WASHINGTON: Des électeurs américains reçoivent de drôles de messages sur leurs téléphones portables à l'approche de la présidentielle du 3 novembre, leur indiquant que leur vote par anticipation n'a pas été pris en compte, ou qu'ils ne sont pas inscrits sur les listes.
Invités à cliquer sur un lien, ils tombent alors sur un article contenant de fausses informations sur une personnalité politique.
Car pour collecter des données, et toucher les électeurs, les équipes de campagne doivent désormais contourner les réseaux sociaux, depuis que Twitter, Facebook ou encore Google ont durci leurs règles sur les publications.
«Ce que nous voyons est presque plus fort qu'en 2016», explique Samuel Woolley, professeur à l'Université du Texas, et qui dirige la recherche sur la propagande.
Les données personnelles de dizaines de millions d'utilisateurs de Facebook dans le monde avaient alors été détournées par l'entreprise britannique Cambridge Analytica, qui travaillait pour la campagne de Donald Trump, un scandale qui avait éclaté en 2018.

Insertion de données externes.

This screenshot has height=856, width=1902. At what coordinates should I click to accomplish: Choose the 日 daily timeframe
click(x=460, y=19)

«En 2016, la dépendance à Facebook et aux autres réseaux sociaux était plus grande, mais à présent les équipes de campagne ont pris en main la collecte de données», relève Samuel Woolley, qualifiant l'application mobile de Donald Trump d'«outil de surveillance».
Son équipe de chercheurs a en effet observé que l'application du président, et dans une moindre mesure, celles de son concurrent démocrate Joe Biden et d'autres groupes d'activistes politiques, permettaient aux organisateurs de récupérer des données pour créer des profils, puis envoyer des messages ciblés par SMS, email ou via les réseaux sociaux.

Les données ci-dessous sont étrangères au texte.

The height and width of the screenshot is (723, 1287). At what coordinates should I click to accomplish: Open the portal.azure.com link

Les informations collectées ne sont pas seulement celles des utilisateurs de ces applications, mais aussi celles de leurs contacts.
Publicités déguisées
Thomas, 32 ans, a ainsi reçu des dizaines de messages sur son téléphone portable, souvent en faveur de Donald Trump.

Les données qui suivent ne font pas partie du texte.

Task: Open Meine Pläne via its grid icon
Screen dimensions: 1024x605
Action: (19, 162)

«Pillages. Emeutes. Villes en feu. Voilà la réalité d'une Amérique dirigée par Biden», lit ce responsable informatique, qui habite Boston. «Ça m'a vraiment perturbé», explique-t-il. «Je ne souscris pas à des partis politiques conservateurs".
Comme lui, beaucoup des destinataires n'ont jamais téléchargé d'application liée à un parti politique, ni même donné leur accord pour recevoir de telles notifications, alertent les chercheurs.
«L'envoi de ces messages ne requiert pas de consentement», explique Jacob Gursky, chercheur dans l'équipe de Samuel Woolley.
Certains messages sont en réalité des publicités, mais sans être étiquetées ainsi, contrairement à l'obligation qu'ont les médias ou les réseaux sociaux de le faire.
Le FBI enquête d'ailleurs sur les infractions liées à ces envois, comme la diffusion de fausses informations ou l'usage de menaces ou d'intimidations.
Des «personnes sans scrupules utilisent différentes méthodes pour diffuser de la désinformation sur le vote, telles que les réseaux sociaux, les SMS ou les applications de messagerie», avait indiqué l'agence dans un communiqué publié en septembre.
Aucune des deux équipes de campagne n'a répondu aux sollicitations de l'AFP.
Pas de législation
Et si Google et Facebook ont imposé de nouvelles règles, cela a certes amélioré les choses, mais le travail est loin d'être terminé, souligne Bridget Barrett, chercheuse au centre pour l'information, la technologie et la vie publique de l'Université de Caroline du Nord. «On ne permet pas à la Russie d'acheter des publicités politiques avec des roubles, alors c'est mieux», ironise-t-elle.
Mais elle note que Facebook autorise toujours les annonceurs, qu'ils soient politiques ou commerciaux, à sélectionner les destinataires de leurs publicités.
«Nous n'avons pas de législation générale sur la confidentialité des données», relève-t-elle, soulignant que «l'ensemble de l'écosystème numérique est préoccupant du point de vue de la vie privée, concernant la propriété des données ou le droit d'être informé sur la façon dont elles sont utilisées».
Et le micro-ciblage est toujours présent. Cette technique n'est pas nouvelle mais avait été utilisée avec succès par l'équipe de Donald Trump en 2016 car elle permet de toucher les gens grâce aux informations qu'ils donnent sur les réseaux sociaux notamment.
«Les équipes de campagne ont d'importants volumes de données sur les électeurs», ce qui facilite la diffusion de la désinformation, mais aussi les encouragements ou les dissuasions à aller voter, détaille Costas Panagopoulos, responsable des sciences politiques à l'Université Northeastern.
Si «le but de certains de ces messages est de déposséder les électeurs de leurs droits», ceux-ci ont pourtant, au final, «l'obligation et la responsabilité» de prendre leur décision sans se laisser duper.